Зеленая ветка мая — страница 5 из 48

Невестка все примечает. Молчит, а копит в уме.

Однажды в праздник Фрося на завалинке щелкала с подружками семечки, когда по деревне с воем пробежал мужик, волоча багор:

— Караул! Евстигнеевы тонут. Спасайте!

Все село, свои и дачники, с плачем и криками побежали к озеру. Фрося вырвалась вперед.

— Тятенька! Матушка! — кричала, кидалась в воду. Ее держали. Фрося билась, вопила: — Тятенька! Мама!..

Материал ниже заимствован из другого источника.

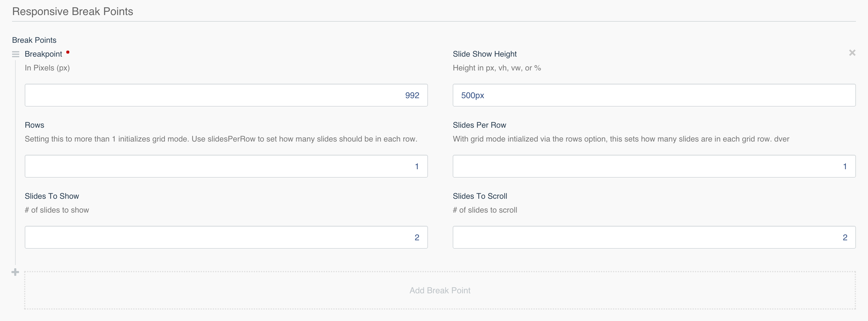Viewport: 868px width, 321px height.
Task: Click the Slides To Scroll input
Action: point(654,237)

Они уехали в лодке на остров за сеном. Может, и лишку нагрузили, пожадничали, да не в том одном причина: внезапно — у них нередко такое случалось на озере — поднялся ветер, резкий, крутой, вздыбил волны, погнал завитые белыми гребнями валы; лодку захлестнуло, перевернуло стогом набок, и на глазах онемевшей толпы все ушло под воду. Весь народ видел, как Фросин отец спасал мать, как она раза два взмахнула руками и скрылась из глаз. А потом поплыл, качаясь на волнах, один отцовский картуз. И когда подоспели соседские лодки с веревками и баграми к месту беды, только волны, завиваясь белыми гривами, гуляли на угрюмом просторе.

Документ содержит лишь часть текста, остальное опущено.